The class that implements this interface is just an adapter for the DataContext class. The code is straight forward:
public class LinqToSqlDataContextAdapter: IDataContext
{
private readonly DataContext _dataContext;
private bool _disposed;

public LinqToSqlDataContextAdapter(IDbConnectionConfiguration connectionConfiguration): this(new DataContext(connectionConfiguration.ConnectionString))
{

}

protected LinqToSqlDataContextAdapter(DataContext dataContext)
{
_dataContext = dataContext;
}

public void Commit()
{
_dataContext.SubmitChanges();
}

public void DeleteOnSubmit<T>(T entity) where T: class
{
_dataContext.GetTable<T>().DeleteOnSubmit(entity);
}
//... more adapter code
}

Let's continue with the Repository Pattern. According to Fowler a Repository "provides a layer of abstraction over the mapping layer where query construction code is concentrated", to "minimize duplicate query logic". A Repository usually provides a set of query operations for an Entity.
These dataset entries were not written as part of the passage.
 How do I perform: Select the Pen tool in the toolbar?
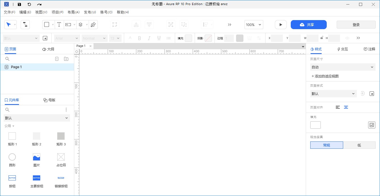tap(93, 25)
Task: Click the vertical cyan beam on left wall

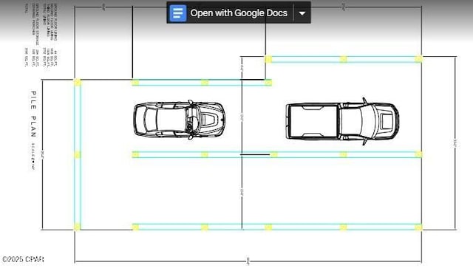Action: tap(77, 154)
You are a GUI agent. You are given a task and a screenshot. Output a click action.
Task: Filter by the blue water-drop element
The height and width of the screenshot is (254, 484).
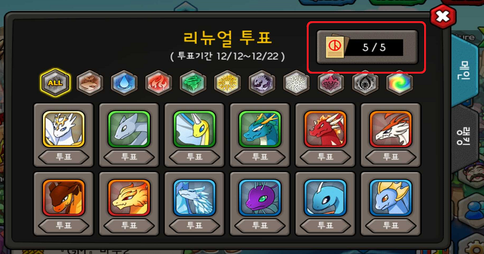[x=124, y=83]
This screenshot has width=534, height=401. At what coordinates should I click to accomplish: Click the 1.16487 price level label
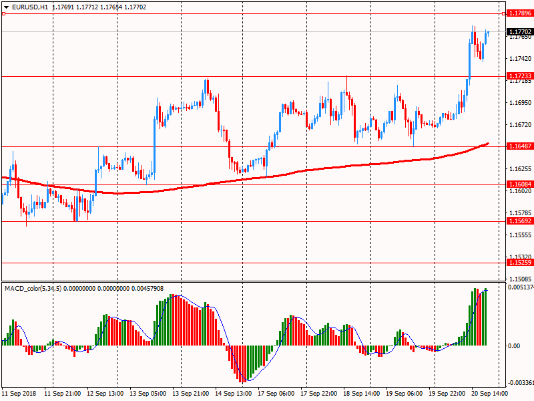[519, 146]
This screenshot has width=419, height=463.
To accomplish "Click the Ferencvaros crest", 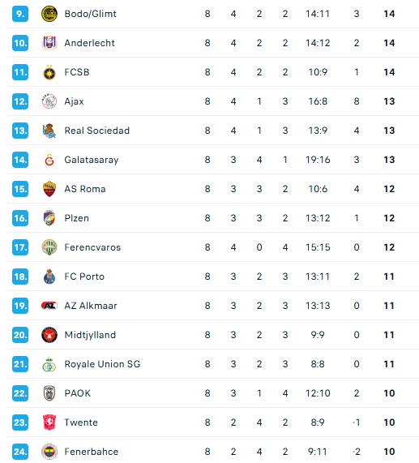I will [49, 247].
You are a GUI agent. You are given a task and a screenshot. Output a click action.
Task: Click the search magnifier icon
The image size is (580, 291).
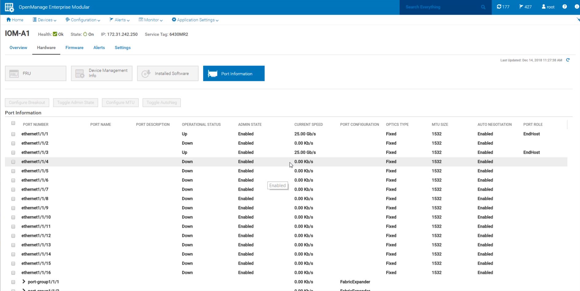click(x=483, y=7)
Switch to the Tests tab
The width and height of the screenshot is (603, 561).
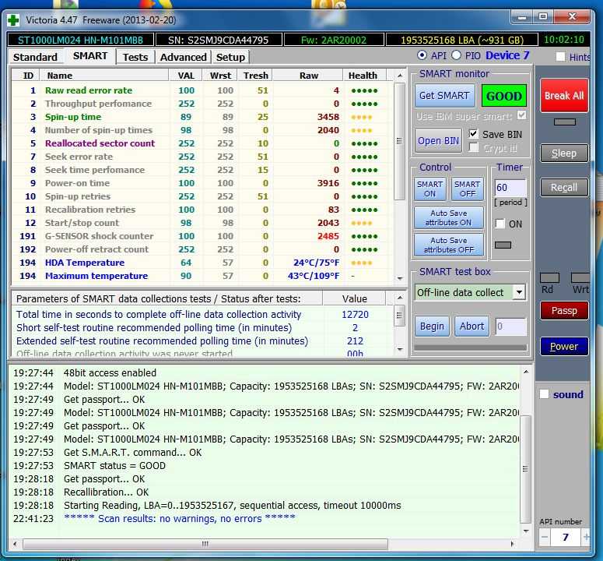[135, 57]
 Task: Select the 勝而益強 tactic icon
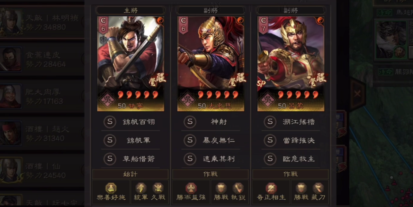point(191,188)
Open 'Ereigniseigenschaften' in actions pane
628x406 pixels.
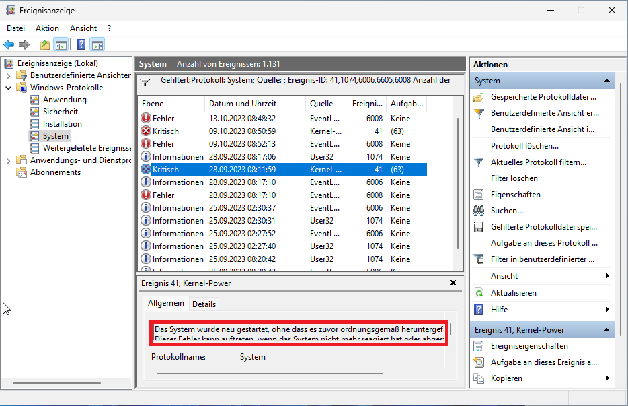[528, 346]
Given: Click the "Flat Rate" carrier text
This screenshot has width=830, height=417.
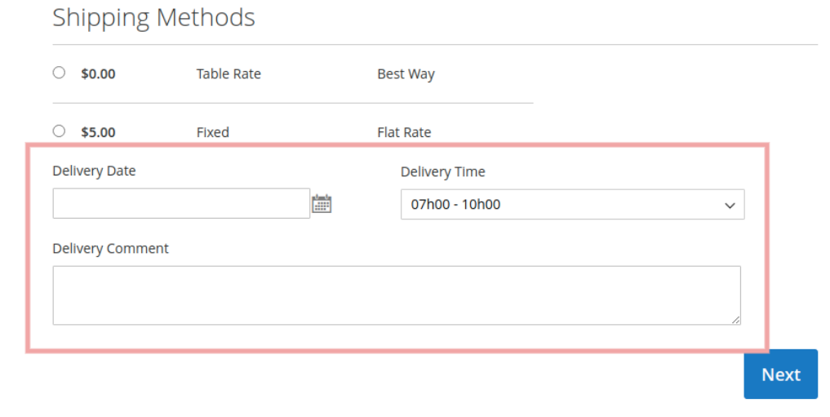Looking at the screenshot, I should click(x=404, y=132).
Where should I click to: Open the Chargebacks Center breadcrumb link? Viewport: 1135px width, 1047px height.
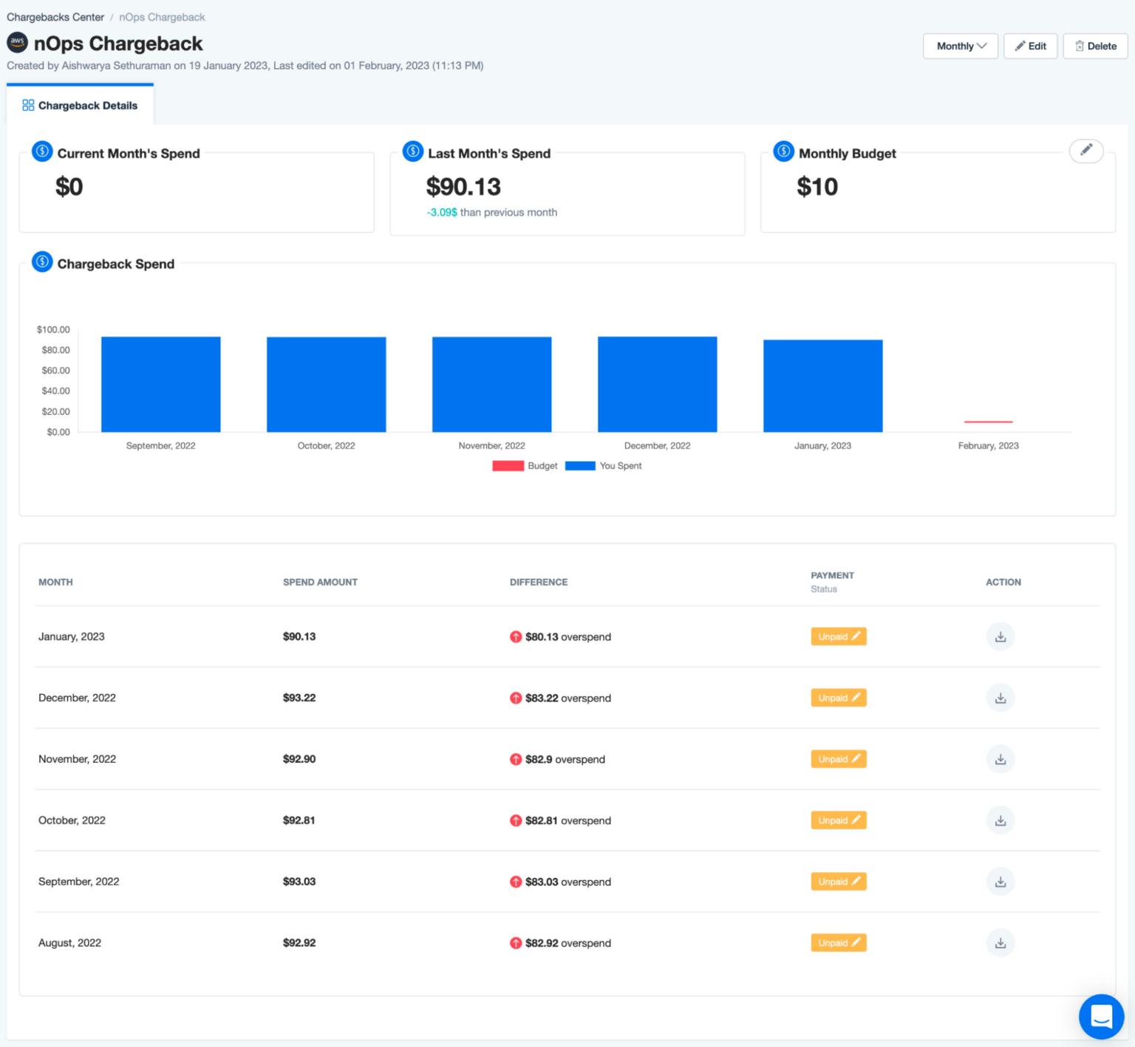pyautogui.click(x=55, y=16)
In addition to that objects can be added to and removed from the Repository. My interface for a generic Repository looks like this:
public interface IRepository<T> where T: IGuidIdentityPersistence
{
void Add(T entity);

long Count();

long Count(Expression<Func<T, bool>> predicate);

void Delete(T entity);

bool Exists();

bool Exists(Expression<Func<T, bool>> predicate);

T FindFirst(Expression<Func<T, bool>> predicate);

T Find(object id);

IQueryable<T> FindAll();

IQueryable<T> FindAll(Expression<Func<T, bool>> predicate);
}

I decided to use IQuerable instead of returning a collection as the return value of the FindAll methods. This makes the usage very flexible. IQuerable is a deferred query so clients can add filters as needed. For more specialized methods I think it's better to return a collection than a query.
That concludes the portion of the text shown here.